Our experience shows there is no specific e-mail that is always effective or most valued by the shopper. Whatever the situation — whether it's an auto response, an appointment confirmation or long-term e-mail — your staff needs to craft e-mails that generate a positive response from your prospects.
So which e-mail is the most important? It's the next e-mail you send.
Here are six simple suggestions for your e-mails that drive the most responses.
Be your own focus group: Consider how you read e-mails you receive and try to be considerate of this when you send out your own.
If you're reading e-mails from a particular company and responding, then they likely are doing something right that you should incorporate into your own approach.
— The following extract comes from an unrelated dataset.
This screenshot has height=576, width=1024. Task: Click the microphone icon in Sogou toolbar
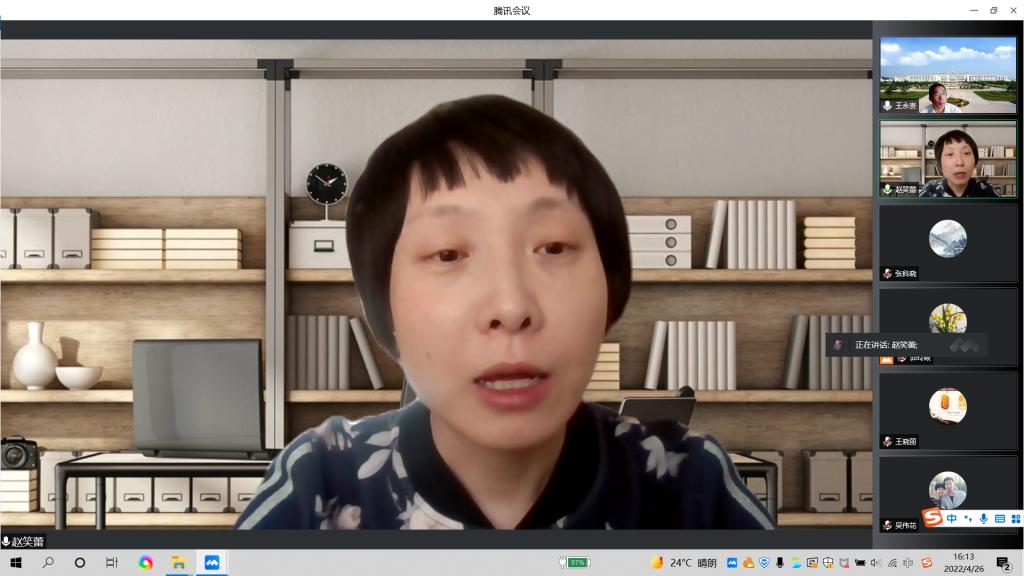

Sometimes we look too much at other car dealerships to find the silver bullet approach. I find emulating leading e-mail marketing companies such as Amazon, eBay, Expedia and others to be more effective.
Sign up for eNewsletters or information e-mails from other sources if you really want to see how to nurture a prospect long-term.
Make the subject line relevant: Even if, as a consumer, I wasn't expecting an e-mail from a car dealership, I am likely to go to a link that says, “Click here for your car price.” Make sure your subject line meets the expectations of the consumer and be careful not to send e-mails with buzzwords that spam filters will catch easily.
Don't write a book: Most e-mail users are scanners who will quickly peruse an e-mail for information that is important to them. Because of this, write short and easy-to-read e-mails that contain links to more information.
I like links to sources that provide trade values and financing information. Prospects completing these fields usually are showing their true intentions, and often they are serious buyers.
Tell them who you are: You wouldn't hand me a business card or send me a letter without your dealership name or logo, so why would you not include the same information on your e-mails?
Unbelievably, many Internet salespeople send e-mails responding to customer requests without providing them with contact information.
Make it easy for your prospects to know who is sending them the e-mail with a simple typed name of your dealership centered at the top along with a link to your website and phone number.
You likely have this data in your signature at the bottom but if you consider how many times a TV ad includes a phone number, you can appreciate the benefit of this redundant act.
Make the message about them: If your staff sends blanket e-mails that are not relevant to the original request, chances are the buyers will be turned off and tune out your dealership. If you send me a commercial truck flyer, but I wanted a convertible, I may unsubscribe from future e-mails.
Be patient: A prospect may not respond right away no matter how Shakespearian your writing is.
In your initial e-mail responses, tell prospects you will call them in a few minutes if you have their phone number. If you don't reach them right away, follow up aggressively with both phone calls and e-mails for a short period of time — three to seven days. After that, put them into a customer relationship management (CRM) system that automates a follow up schedule. Keep reminding them in subsequent e-mails that you are the right choice.
Follow these suggestions and your prospects likely will start responding positively to your e-mail communications.
And remember, before you hit the “send” button, ask yourself if your prospects will see value in the e-mail.